**指示**
次の行を書き直しなさい。その際、「Where should I click to」をすべて「Where do I click to」に置き換え、それ以外は一切変えないこと。

**提示データ**
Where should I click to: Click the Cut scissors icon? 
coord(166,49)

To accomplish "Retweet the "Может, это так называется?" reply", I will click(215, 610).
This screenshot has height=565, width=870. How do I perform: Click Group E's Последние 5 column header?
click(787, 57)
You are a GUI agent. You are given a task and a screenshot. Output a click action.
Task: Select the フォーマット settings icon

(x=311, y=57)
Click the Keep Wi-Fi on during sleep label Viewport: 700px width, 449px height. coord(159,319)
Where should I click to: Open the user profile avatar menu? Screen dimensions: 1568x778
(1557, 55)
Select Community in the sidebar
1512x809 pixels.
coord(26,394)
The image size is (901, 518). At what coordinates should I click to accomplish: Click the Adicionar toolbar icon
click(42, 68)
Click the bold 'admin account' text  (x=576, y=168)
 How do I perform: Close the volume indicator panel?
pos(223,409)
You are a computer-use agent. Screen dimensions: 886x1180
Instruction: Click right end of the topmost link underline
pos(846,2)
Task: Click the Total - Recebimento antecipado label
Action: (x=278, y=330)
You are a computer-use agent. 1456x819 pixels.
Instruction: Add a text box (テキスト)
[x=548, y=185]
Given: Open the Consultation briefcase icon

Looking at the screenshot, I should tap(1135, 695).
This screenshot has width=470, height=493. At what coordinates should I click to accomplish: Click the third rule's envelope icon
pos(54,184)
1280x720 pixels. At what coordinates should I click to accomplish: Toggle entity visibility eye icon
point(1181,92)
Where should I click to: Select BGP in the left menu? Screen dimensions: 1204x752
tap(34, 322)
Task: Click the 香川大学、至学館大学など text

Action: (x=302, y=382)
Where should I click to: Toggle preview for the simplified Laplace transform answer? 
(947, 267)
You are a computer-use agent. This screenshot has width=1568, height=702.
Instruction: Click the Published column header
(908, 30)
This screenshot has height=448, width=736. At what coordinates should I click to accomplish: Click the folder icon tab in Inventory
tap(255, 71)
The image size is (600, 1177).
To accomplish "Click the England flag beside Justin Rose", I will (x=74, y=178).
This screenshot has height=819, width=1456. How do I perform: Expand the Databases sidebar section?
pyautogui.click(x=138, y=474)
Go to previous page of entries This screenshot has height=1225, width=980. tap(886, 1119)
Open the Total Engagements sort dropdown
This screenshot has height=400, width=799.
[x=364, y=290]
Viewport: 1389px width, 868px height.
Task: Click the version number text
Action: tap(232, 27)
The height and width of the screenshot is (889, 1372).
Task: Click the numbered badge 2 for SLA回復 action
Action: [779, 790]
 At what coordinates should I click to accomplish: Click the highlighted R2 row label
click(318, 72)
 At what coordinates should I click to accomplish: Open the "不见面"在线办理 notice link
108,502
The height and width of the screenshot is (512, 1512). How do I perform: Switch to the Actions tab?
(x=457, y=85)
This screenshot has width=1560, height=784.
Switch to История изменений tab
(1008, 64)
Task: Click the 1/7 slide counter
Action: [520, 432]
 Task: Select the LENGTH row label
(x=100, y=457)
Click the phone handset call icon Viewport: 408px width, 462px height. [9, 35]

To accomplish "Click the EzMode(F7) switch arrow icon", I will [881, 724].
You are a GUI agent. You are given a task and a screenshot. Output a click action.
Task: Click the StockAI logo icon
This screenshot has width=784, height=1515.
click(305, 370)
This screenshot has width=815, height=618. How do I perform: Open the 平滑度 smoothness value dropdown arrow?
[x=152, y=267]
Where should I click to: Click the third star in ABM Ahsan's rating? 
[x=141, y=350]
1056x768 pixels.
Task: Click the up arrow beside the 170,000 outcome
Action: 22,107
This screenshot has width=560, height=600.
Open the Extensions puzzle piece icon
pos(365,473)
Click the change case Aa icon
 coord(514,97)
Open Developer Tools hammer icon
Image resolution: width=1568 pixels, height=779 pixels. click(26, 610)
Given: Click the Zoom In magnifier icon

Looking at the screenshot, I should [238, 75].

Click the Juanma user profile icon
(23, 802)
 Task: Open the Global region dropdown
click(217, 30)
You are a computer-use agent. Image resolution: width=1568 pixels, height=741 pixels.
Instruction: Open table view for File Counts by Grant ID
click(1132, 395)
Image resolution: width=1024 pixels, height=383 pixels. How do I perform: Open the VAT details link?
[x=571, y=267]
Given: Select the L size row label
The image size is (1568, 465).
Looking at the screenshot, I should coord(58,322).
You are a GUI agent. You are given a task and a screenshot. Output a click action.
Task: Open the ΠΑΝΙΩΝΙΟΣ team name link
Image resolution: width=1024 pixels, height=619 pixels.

**解答全文**
Where do I click to: Click the Cut scissors icon? 
coord(166,49)

To accomplish "Retweet the "Может, это так называется?" reply", I will click(215, 610).
This screenshot has height=565, width=870. How do I perform: Click Group E's Последние 5 column header?
click(787, 57)
You are a GUI agent. You are given a task and a screenshot. Output a click action.
Task: Select the フォーマット settings icon

(x=311, y=57)
Click the Keep Wi-Fi on during sleep label Viewport: 700px width, 449px height. coord(159,319)
Where do I click to: Open the user profile avatar menu? Screen dimensions: 1568x778
(1557, 55)
Select Community in the sidebar
1512x809 pixels.
coord(26,394)
The image size is (901, 518). At what coordinates should I click to accomplish: Click the Adicionar toolbar icon
click(42, 68)
Click the bold 'admin account' text  (x=576, y=168)
 How do I perform: Close the volume indicator panel?
pos(223,409)
You are a computer-use agent. Screen dimensions: 886x1180
Instruction: Click right end of the topmost link underline
pos(846,2)
Task: Click the Total - Recebimento antecipado label
Action: (x=278, y=330)
You are a computer-use agent. 1456x819 pixels.
Instruction: Add a text box (テキスト)
[x=548, y=185]
Given: Open the Consultation briefcase icon

Looking at the screenshot, I should tap(1135, 695).
This screenshot has width=470, height=493. At what coordinates should I click to accomplish: Click the third rule's envelope icon
pos(54,184)
1280x720 pixels. At what coordinates should I click to accomplish: Toggle entity visibility eye icon
point(1181,92)
Where do I click to: Select BGP in the left menu? Screen dimensions: 1204x752
tap(34, 322)
Task: Click the 香川大学、至学館大学など text

Action: (x=302, y=382)
Where do I click to: Toggle preview for the simplified Laplace transform answer? 
(947, 267)
You are a computer-use agent. This screenshot has width=1568, height=702.
Instruction: Click the Published column header
(908, 30)
This screenshot has height=448, width=736. At what coordinates should I click to accomplish: Click the folder icon tab in Inventory
tap(255, 71)
The image size is (600, 1177).
To accomplish "Click the England flag beside Justin Rose", I will (x=74, y=178).
This screenshot has height=819, width=1456. How do I perform: Expand the Databases sidebar section?
pyautogui.click(x=138, y=474)
Go to previous page of entries This screenshot has height=1225, width=980. tap(886, 1119)
Open the Total Engagements sort dropdown
This screenshot has height=400, width=799.
[x=364, y=290]
Viewport: 1389px width, 868px height.
Task: Click the version number text
Action: tap(232, 27)
The height and width of the screenshot is (889, 1372).
Task: Click the numbered badge 2 for SLA回復 action
Action: [779, 790]
 At what coordinates should I click to accomplish: Click the highlighted R2 row label
click(318, 72)
 At what coordinates should I click to accomplish: Open the "不见面"在线办理 notice link
108,502
The height and width of the screenshot is (512, 1512). How do I perform: Switch to the Actions tab?
(x=457, y=85)
This screenshot has width=1560, height=784.
Switch to История изменений tab
(1008, 64)
Task: Click the 1/7 slide counter
Action: [520, 432]
 Task: Select the LENGTH row label
(x=100, y=457)
Click the phone handset call icon Viewport: 408px width, 462px height. [9, 35]

To accomplish "Click the EzMode(F7) switch arrow icon", I will [881, 724].
You are a GUI agent. You are given a task and a screenshot. Output a click action.
Task: Click the StockAI logo icon
This screenshot has width=784, height=1515.
click(305, 370)
This screenshot has width=815, height=618. How do I perform: Open the 平滑度 smoothness value dropdown arrow?
[x=152, y=267]
Where do I click to: Click the third star in ABM Ahsan's rating? 
[x=141, y=350]
1056x768 pixels.
Task: Click the up arrow beside the 170,000 outcome
Action: 22,107
This screenshot has width=560, height=600.
Open the Extensions puzzle piece icon
pos(365,473)
Click the change case Aa icon
 coord(514,97)
Open Developer Tools hammer icon
Image resolution: width=1568 pixels, height=779 pixels. click(26, 610)
Given: Click the Zoom In magnifier icon

Looking at the screenshot, I should [238, 75].

Click the Juanma user profile icon
(23, 802)
 Task: Open the Global region dropdown
click(217, 30)
You are a computer-use agent. Image resolution: width=1568 pixels, height=741 pixels.
Instruction: Open table view for File Counts by Grant ID
click(1132, 395)
Image resolution: width=1024 pixels, height=383 pixels. How do I perform: Open the VAT details link?
[x=571, y=267]
Given: Select the L size row label
The image size is (1568, 465).
Looking at the screenshot, I should coord(58,322).
You are a GUI agent. You are given a task and a screenshot. Output a click action.
Task: Open the ΠΑΝΙΩΝΙΟΣ team name link
Image resolution: width=1024 pixels, height=619 pixels.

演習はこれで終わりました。